Billowy white Marilyn Monroe dresses. Red velvet Santa caps. Rhinestone-studded Elvis jumpsuits.

They were shipped out by the millions to 42 countries across the globe, and they brought the profits of countless Halloween parties, Carnival parades and Christmas wonderlands back home to England.

But thanks to Brexit, not anymore. After 122 years, Peckett’s costume company, Smiffys, is moving its headquarters to the Netherlands.

“One word sums up the issue: uncertainty,” said Peckett, the company’s director. “Any business needs as much certainty as it can get around the cost of goods or the markets you can trade in. But right now you don’t know where you are from one day to the next.”

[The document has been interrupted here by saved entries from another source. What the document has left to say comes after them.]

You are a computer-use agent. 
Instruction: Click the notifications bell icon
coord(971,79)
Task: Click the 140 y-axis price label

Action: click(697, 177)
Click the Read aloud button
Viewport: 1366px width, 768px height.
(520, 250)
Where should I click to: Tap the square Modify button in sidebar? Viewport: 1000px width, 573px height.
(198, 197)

That uncertainty has become a defining feature of the British economy since the country stunned the world with its June 23 vote to exit the European Union. And although the initial economic impact has been milder than many feared, there are signs of a gathering storm as businesses opt to shift operations overseas rather than stick it out in the U.K.

Nearly six months after the vote, the shape of Britain’s post-Brexit relationship with Europe remains a mystery. Prime Minister Theresa May has declined to say exactly what she wants from the two-year negotiations she has said she’ll trigger by March, a timetable that would put Britain outside the E.U. by the summer of 2019.

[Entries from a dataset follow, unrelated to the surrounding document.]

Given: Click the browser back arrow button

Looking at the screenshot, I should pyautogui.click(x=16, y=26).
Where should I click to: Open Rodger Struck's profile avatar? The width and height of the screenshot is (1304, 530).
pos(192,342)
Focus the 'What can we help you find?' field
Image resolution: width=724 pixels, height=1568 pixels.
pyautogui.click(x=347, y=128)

With divorce proceedings not even begun, businesses have been left to guess where the talks could end up. Many are planning for the worst, expecting that the country will wind up outside both the common market for commerce within the E.U. — the world’s largest — and the customs union that governs trade between E.U. members and the rest of the world.

For those firms, preparations go well beyond contingency planning. They have advanced to actively scouting out new homes for work that needs to be done from within the single market.

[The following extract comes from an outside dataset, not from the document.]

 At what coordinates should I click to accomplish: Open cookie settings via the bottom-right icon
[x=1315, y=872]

“If you need to have an investment banking operation up and running in Europe in 2019, you need to start now,” said Mark Boleat, policy chairman for the City of London, the skyscraper-strewn heart of Britain’s behemoth financial industry.

So far at least, however, no mass exodus has begun. Firms may be planning a move, but they haven’t gone through with it or even announced their intentions publicly. As a result, the true impact of Brexit can be hard to see in macro gauges of the country’s economic health.

Before Britain voted, some economists and pro-E.U. politicians had forecast the gloomy prospect of a nearly immediate recession should the public opt for out. But the dire predictions — derisively dubbed “Project Fear” by the pro-Brexit campaign — have not come to pass.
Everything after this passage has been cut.